Oleh: Muhammad Chirzin
Sahabat drg. Madi Saputra, penulis produktif, mengunggah tulisan di grup WA, “DETEKTIF DADAKAN” antara lain sebagai berikut.
Demam Investigasi, Kegaduhan Digital, dan Peluang Belajar Kolektif
Fenomena Aneh, Tapi Nyata
Isu seputar keaslian ijazah Presiden Joko Widodo (Jokowi) semula tampak seperti percikan kecil dalam riuh-rendahnya dunia politik. Namun, percikan itu perlahan berubah menjadi kobaran api yang menyulut sesuatu yang lebih besar—fenomena sosial unik: masyarakat yang tiba-tiba bertransformasi menjadi “detektif dadakan.”
Di linimasa media sosial, di grup WhatsApp keluarga, bahkan di obrolan warung kopi, kita menyaksikan lahirnya semacam euforia kolektif untuk menyelidiki. Tiba-tiba saja, masyarakat—yang mungkin sebelumnya tak akrab dengan istilah legalisasi dokumen atau metadata digital—berubah jadi “ahli” dadakan. Muncul seolah-olah dari kekosongan, mereka menyelami dokumen PDF, memeriksa sidik jari, dan membedah foto lama dengan semangat layaknya tim forensik kriminal.
Fenomena ini bukan hanya soal rasa ingin tahu yang melonjak, tapi juga memperlihatkan betapa cepat dan mudahnya masyarakat terseret ke pusaran informasi—atau lebih tepatnya, disinformasi. Namun di balik hiruk-pikuk itu, ada satu hal yang tak boleh kita abaikan: semangat untuk memahami.
Awalnya adalah satu tuduhan. Namun seperti bola salju, isu ini terus membesar, melibatkan spekulasi dan “penyelidikan” dari berbagai penjuru. Masyarakat menyimak dan menanggapi, tak sedikit pula yang terjun langsung ke dalamnya.
Lihatlah betapa meriahnya lini masa:
Pemeriksaan metadata file PDF dijadikan “alat bukti” keaslian atau pemalsuan dokumen.
Tanda tangan dan cap jari dipelajari dan dibandingkan seperti penyidik profesional.
Prosedur akademik tahun 1980-an dibongkar untuk mencari celah naratif.

### SOAL LATIHAN
**A)** Dalam tulisan tentang detektif dadakan, di tempat mana saja kita melihat munculnya semangat bareng-bareng untuk menyelidiki?
**B)** Lanjutkan tulisan tentang detektif dadakan itu mulai dari kalimat terakhirnya.

### CUPLIKAN DATA

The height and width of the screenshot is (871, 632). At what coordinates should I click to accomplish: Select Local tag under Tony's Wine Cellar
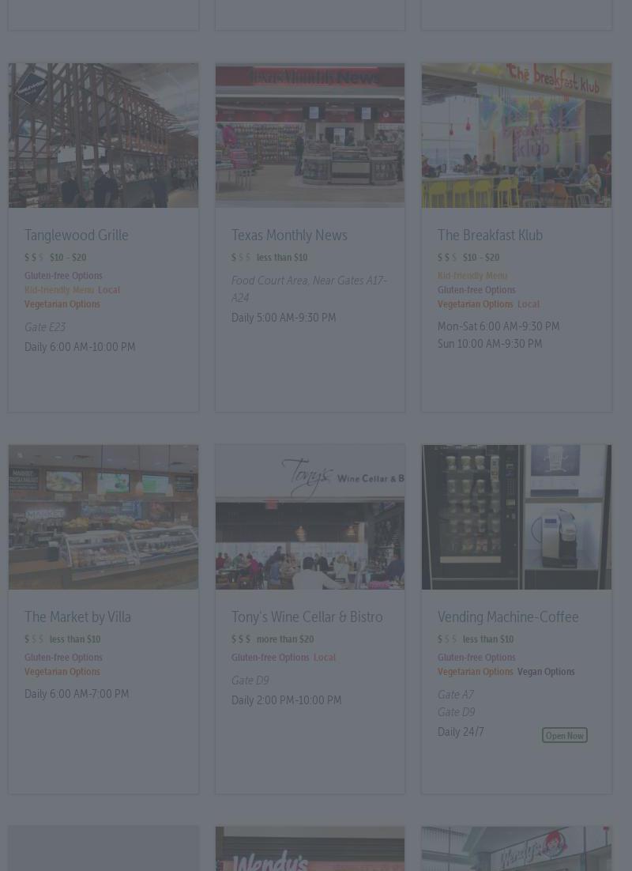324,658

### KUNCI JAWABAN
**A)** Di linimasa media sosial, di grup WhatsApp keluarga, dan di obrolan warung kopi.

**B)**
Bahkan tak jarang, teori konspirasi skala nasional muncul dalam bentuk utas panjang dan video dramatik.
Tentu, sebagian analisis itu ngawur, dipenuhi bias, bahkan menyesatkan. Namun mari akui satu hal: minat belajar publik sedang bangkit, walau masih dalam bentuk yang belum terarah.
Jokowi Secara Tak Langsung, Pemicu Semangat Belajar Baru
Ironis, memang. Tapi dari polemik yang membingungkan ini, lahir hal yang tak terduga: gelombang antusiasme belajar dadakan. Bukan dari ruang kelas, tapi dari ruang komentar dan forum daring.
Orang mulai membaca ulang Undang-Undang Keterbukaan Informasi Publik.
Perdebatan soal otentikasi ijazah membawa pembahasan ke dunia hukum dan administrasi kampus.
Ada yang keliru, tentu. Ada yang tertipu, jelas. Tapi fakta bahwa semakin banyak orang terdorong mencari tahu, mengecek, dan mendiskusikan—itu pertanda bahwa daya kritis, meski belum matang, sedang tumbuh.
Dan tentu saja, muncul Efek Dunning-Kruger: semakin sedikit tahu, semakin yakin diri paling tahu.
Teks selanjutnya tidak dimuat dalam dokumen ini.